:: Given text ::
# # # # #

In Eq. (3), r is the radius of the metal nanoparticle, ε_p is the dielectric constant of the particle, and ε_m is the dielectric constant of the surrounding medium. It can be seen from the above equations that the scattering is proportional to the square of the polarizability, which in turn is proportional to the cube of the particle size (radius). From this analysis, it is easy to see that the scattering is proportional to sixth power of the radius of the particle. Due to this reason, for larger particles, scattering dominates over absorption and is the prominent extinction mechanism. Extinction cross section, C_ext, is defined as a summation of absorption and scattering cross sections:

$$ C_{\text{ext}} = C_{\text{abs}} + C_{\text{scat}} . $$

(4)

Efficiency factors or efficiencies for extinction, absorption and scattering may be defined as (Bohren and Huffman 1998):

$$ Q_{\text{ext}} = C_{\text{ext}} /G,\quad Q_{\text{abs}} = C_{\text{abs}} /G,\quad Q_{\text{scat}} = C_{\text{scat}} /G, $$

(5)

where G is the cross-sectional area of the metal particle projected on a plane perpendicular to the incident electromagnetic beam. In the present case of a spherical metal nanoparticle with radius r, the factor G is given by, G = πr².

The absorption, scattering, and extinction efficiencies of GNPs of varying sizes (5 nm, 15 nm, 50 nm, and 100 nm) are shown in Fig. 6. The calculations have been performed using a software tool freely available from reference (http://www.philiplaven.com/mieplot.htm). The simulations have been performed by taking the refractive index values at four different wavelengths from the data of Sanchez et al. for simplicity of calculations (Sanchez et al. 2013). The values of refractive index are: 1.72 at 435 nm, 1.68 at 480 nm, 1.64 at 587 nm, and 1.62 at 706 nm. These values are less than the refractive index of anatase TiO₂ (~ 2.48) and approximate the medium around the gold nanoparticles which consists of anatase TiO₂ and air.

# # # # #

(Entries drawn from a collection)
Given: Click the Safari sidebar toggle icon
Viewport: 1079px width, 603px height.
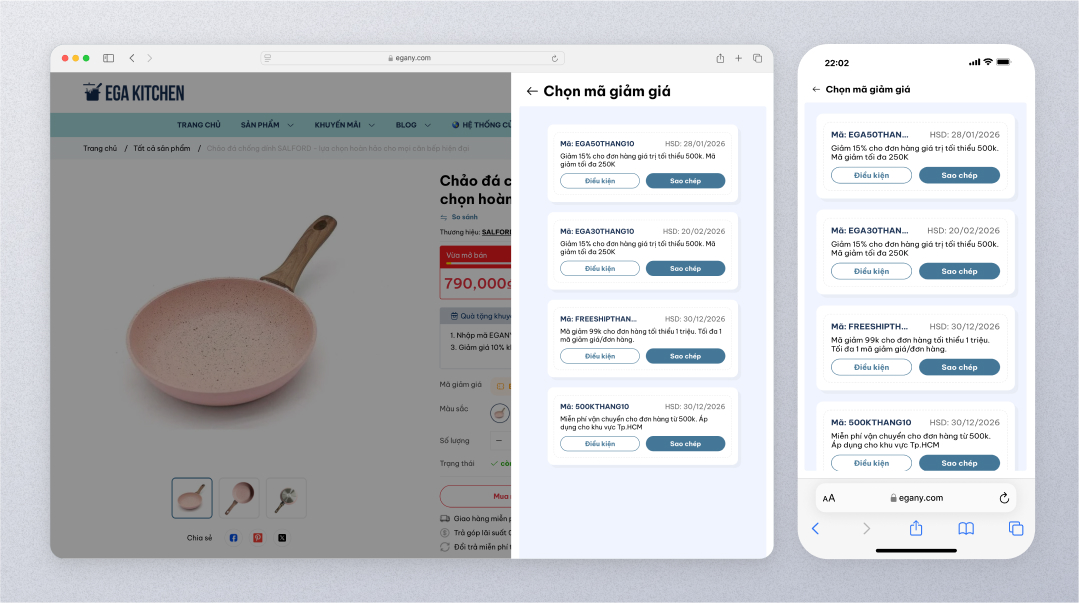Looking at the screenshot, I should point(108,59).
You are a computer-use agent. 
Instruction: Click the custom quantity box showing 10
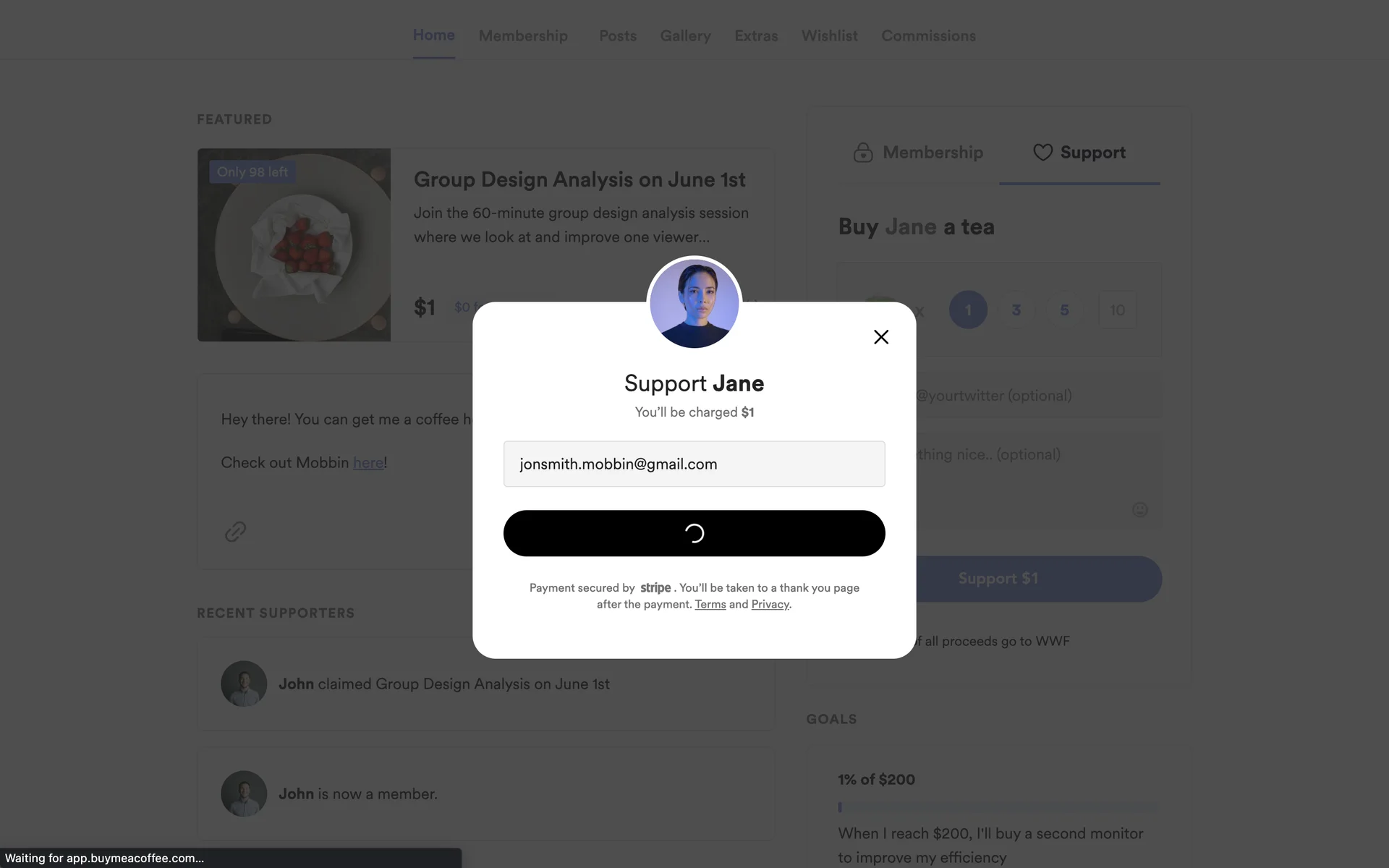[1117, 310]
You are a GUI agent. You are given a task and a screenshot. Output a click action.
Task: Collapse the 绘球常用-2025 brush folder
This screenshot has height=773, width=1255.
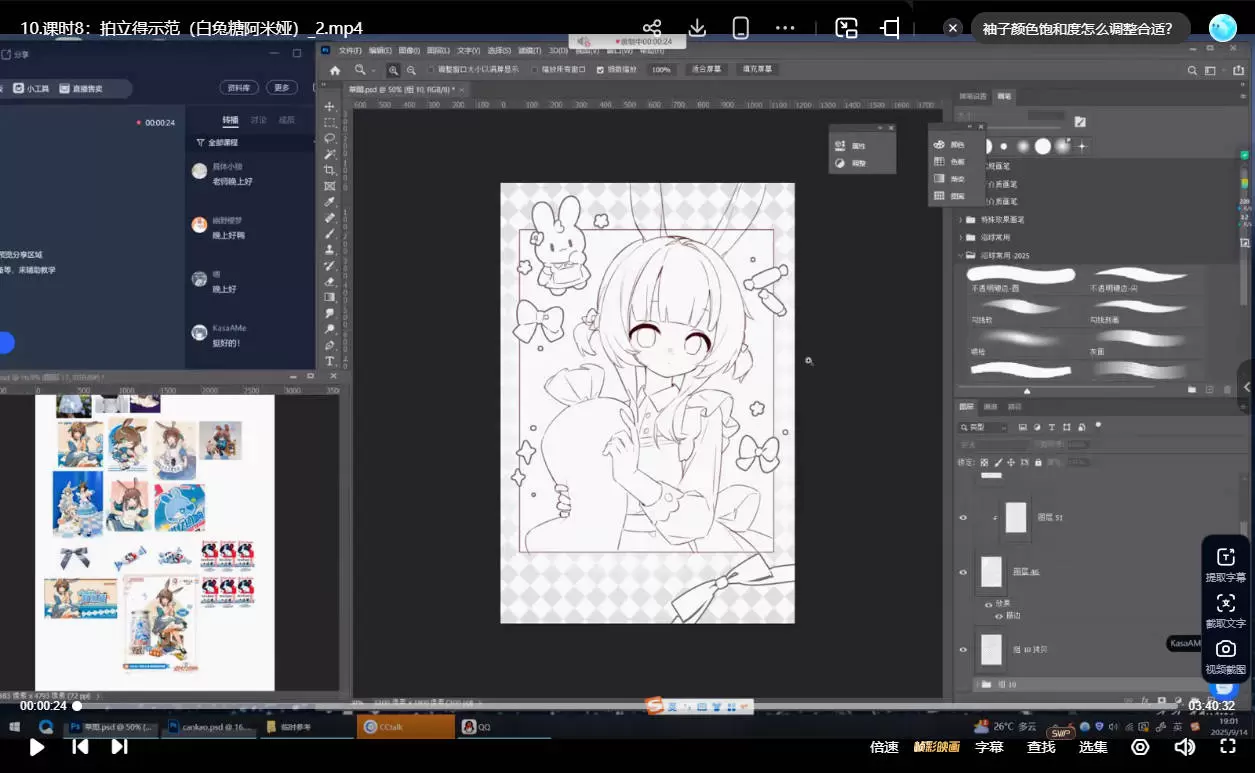(961, 255)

# # # # #

:: Activity ::
Answer these questions from the nanoparticle scattering text.
(a) Scattering is proportional to which power of the particle radius?
(b) For a spherical metal nanoparticle of radius r, what is the factor G equal to?
(c) Which refractive index value was used at 587 nm?

:: Solved problem ::
(a) The sixth power.
(b) G = πr².
(c) 1.64.